Carl Sagan is my hero!


----------



## Splinterhead (Mar 9, 2011)

Sounds great! nice production!
congrats on a job well done.


----------



## gunshow86de (Mar 9, 2011)

Good job man. Not to sure how the last track fits with the rest, but all in all pretty impressive. 

However the question remains, are you and your EP worthy of my money? I know you're a college kid, you ain't gonna spend it on booze are ya????


----------



## JamesM (Mar 9, 2011)

Thank you friends! When I'm on my own computer I will distribute rep accordingly! 

And yes! That IS Carl Sagan. Good man. 

@gunshow: Thank you! I appreciate it. 

Booze? Nahhhh.


----------



## Prydogga (Mar 10, 2011)

I may have pimped this shit elsewhere. Check your profile


----------



## JamesM (Mar 10, 2011)

Thank you Alex, you're the best.

Oh, and EVERYONE go here. Uhmuhgawd.

I appreciate everyone's feedback and welcome more!


----------



## Mr Violence (Mar 10, 2011)

I am REALLY digging this. I LOVE Knock on Wood. Absolutely. Jamming this at work today.

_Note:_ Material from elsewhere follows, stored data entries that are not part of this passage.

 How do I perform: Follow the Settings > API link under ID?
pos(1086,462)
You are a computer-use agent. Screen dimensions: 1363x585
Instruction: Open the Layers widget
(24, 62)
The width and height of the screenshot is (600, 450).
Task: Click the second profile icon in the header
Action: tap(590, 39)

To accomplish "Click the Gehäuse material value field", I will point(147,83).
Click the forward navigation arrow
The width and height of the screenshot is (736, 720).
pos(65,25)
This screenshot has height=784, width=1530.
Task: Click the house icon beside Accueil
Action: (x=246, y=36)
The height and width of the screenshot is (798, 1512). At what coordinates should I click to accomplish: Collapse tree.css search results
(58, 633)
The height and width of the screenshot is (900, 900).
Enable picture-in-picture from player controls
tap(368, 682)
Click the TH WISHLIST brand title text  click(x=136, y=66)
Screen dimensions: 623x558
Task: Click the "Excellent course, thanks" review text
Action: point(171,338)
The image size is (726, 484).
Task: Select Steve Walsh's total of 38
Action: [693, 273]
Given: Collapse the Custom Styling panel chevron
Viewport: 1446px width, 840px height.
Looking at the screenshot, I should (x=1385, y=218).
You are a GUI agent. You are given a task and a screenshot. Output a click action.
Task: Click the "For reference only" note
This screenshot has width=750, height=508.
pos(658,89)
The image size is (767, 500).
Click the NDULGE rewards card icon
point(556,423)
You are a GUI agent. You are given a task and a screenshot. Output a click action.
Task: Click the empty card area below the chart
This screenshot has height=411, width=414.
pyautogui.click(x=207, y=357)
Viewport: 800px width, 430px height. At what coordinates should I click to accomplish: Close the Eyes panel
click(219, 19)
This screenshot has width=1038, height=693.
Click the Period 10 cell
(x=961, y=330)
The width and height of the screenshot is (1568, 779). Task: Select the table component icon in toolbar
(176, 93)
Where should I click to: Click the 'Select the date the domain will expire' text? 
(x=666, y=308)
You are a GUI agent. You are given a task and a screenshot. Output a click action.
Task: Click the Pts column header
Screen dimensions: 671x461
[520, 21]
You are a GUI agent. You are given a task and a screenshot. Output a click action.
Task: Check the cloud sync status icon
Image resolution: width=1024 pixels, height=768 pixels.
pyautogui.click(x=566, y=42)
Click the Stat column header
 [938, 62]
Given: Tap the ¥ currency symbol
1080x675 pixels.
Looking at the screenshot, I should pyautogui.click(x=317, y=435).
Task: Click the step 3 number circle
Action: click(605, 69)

Well done, my friend. Very well done.


----------



## JamesM (Mar 10, 2011)

Wow. Thank you! That's very kind of you. 

I hope no one finds my repeating of the same thanks insincere, I just am not sure how to respond to such positive feedback. So, thank you all! 

More input would be awesome. Even the negative stuff!


----------



## BrainArt (Mar 10, 2011)

Here's something (slightly) negative:


I don't have enough of your music.


----------



## JamesM (Mar 10, 2011)

I have a special place in my heart for you. 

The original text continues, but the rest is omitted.